A professora enxerga como positiva a postura do Tribunal de negar indenizações alegando “mero aborrecimento” como forma de valorizar os pedidos de dano moral e evitar o exagero da judicialização da vida em sociedade. Se em um primeiro momento pode parecer positivo cada um defendendo o seu direito, isso também pode significar a diminuição da tolerância. “Na verdade, serve a diminuir a tolerância e a cordialidade social e viraremos todos autores e réus, como ocorre em alguns países que não primam pela tolerância, como os EUA”, diz. 

Ela também aponta que um grande número de pedidos leva à diminuição das indenizações e exemplifica. “Foi o que ocorreu com a negativação indevida do nome nos cadastros de crédito: Nas primeiras indenizações, os juízes frequentemente davam 100 salários mínimos de indenização. Hoje, os valores raramente ultrapassam um salário mínimo”, diz.

Quebra de contrato 

Solicitar um produto e ter problemas com a entrega ou defeito, no entendimento geral no STJ não significam dano moral, ainda que o consumidor tenha direito a reparação do dano material e eventual multa por quebra de contrato. 

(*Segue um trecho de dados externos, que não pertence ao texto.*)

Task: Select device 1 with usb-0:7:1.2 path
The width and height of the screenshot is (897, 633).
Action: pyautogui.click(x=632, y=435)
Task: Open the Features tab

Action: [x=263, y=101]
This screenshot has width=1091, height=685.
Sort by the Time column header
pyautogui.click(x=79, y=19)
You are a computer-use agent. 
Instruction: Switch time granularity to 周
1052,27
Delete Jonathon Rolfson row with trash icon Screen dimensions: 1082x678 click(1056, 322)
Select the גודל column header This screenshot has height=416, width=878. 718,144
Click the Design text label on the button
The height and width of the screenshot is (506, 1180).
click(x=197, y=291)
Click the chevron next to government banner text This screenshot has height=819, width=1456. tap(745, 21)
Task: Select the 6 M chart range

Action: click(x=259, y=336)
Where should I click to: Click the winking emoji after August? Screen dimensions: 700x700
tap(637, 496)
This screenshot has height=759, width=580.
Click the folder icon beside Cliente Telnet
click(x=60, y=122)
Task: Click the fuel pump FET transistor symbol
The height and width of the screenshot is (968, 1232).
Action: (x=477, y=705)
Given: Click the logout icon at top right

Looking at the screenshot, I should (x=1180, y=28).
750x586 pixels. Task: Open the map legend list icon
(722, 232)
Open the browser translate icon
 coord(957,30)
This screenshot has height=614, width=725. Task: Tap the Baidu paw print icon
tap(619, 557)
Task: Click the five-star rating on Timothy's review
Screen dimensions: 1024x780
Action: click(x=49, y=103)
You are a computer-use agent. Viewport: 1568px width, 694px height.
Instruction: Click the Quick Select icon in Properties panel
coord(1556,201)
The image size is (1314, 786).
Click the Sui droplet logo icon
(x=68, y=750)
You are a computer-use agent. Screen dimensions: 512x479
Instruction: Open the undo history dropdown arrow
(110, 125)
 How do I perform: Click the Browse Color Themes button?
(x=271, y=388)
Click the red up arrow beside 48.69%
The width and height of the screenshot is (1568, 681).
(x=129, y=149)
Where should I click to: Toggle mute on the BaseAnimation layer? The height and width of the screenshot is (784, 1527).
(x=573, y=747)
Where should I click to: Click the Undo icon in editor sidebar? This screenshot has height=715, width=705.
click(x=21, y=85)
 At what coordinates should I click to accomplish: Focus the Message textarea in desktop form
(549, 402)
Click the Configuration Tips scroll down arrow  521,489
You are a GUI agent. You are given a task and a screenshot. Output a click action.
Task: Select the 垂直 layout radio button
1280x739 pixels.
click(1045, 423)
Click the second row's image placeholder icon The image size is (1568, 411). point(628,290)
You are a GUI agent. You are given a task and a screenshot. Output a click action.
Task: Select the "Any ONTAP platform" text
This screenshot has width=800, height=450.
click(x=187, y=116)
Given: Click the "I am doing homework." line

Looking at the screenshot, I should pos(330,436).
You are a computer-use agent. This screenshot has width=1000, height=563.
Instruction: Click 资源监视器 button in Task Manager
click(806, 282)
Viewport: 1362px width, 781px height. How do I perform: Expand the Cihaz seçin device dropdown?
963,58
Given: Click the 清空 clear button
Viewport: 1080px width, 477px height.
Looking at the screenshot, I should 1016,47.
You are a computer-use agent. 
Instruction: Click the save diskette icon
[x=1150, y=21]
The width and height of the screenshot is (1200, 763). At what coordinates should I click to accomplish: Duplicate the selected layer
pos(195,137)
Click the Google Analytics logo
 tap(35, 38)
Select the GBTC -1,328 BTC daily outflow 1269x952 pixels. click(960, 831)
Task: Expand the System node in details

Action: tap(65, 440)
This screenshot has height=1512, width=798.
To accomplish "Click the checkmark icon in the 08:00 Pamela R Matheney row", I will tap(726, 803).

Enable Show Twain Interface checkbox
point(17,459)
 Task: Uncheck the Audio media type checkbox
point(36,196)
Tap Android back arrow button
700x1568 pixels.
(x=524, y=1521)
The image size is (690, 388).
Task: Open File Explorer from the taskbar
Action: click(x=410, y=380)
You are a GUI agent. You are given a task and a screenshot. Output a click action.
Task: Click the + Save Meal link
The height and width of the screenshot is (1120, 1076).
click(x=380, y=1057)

 Foi o que o decidiu o STJ em relação à consumidora que comprou azulejos que mudaram de cor após a instalação. Apesar de ter direito a receber o dinheiro da compra, a indenização por dano material, o Tribunal não atendeu ao pedido de dano moral. 

 Um caso recorrente citado pelo professor Marcelo Calixto é do cliente que ao deixar o seu carro no conserto, recebe um provisório e não se agrada do carro. Nesse caso, também não há previsão de ressarcimento por dano moral. 

 Riscos 

 Para a advogada Ana Terra Pagliuca, uma das preocupações ao definir o mero aborrecimento é a naturalização de maus serviços prestados por bancos e empresas de telefonia, por exemplo, as campeãs de reclamações. O que, para ela, não significa ignorar o direito da empresa em corrigir algum erro no serviço prestado ou na entrega do produto, mas isso dentro dos prazos já observados pelo Código de Defesa do Consumidor. 

 Memes políticos 

 Antes de arrumar uma briga é bom lembrar que calúnia e difamação tem previsão para indenização moral. Mas como definir o que é difamação na política? O vereador de Assis, cidade do interior de São Paulo, pediu indenização por memes que usavam sua foto e o associavam como corrupto, mas perdeu a causa. Nesse caso, a 2ª vara Cível de Assis (SP) entendeu que a pessoa pública está sujeita a comentários pelo cargo que ocupa. 

Coração partido não tem preço 

 Querer reparação financeira pela dor de um pé na bunda, traição ou relação conflituosa entre pais e filhos dificilmente terá ganho de causa. Para estes casos, a maioria dos magistrados entendem que não se deve monetarizar as relações familiares e afetivas.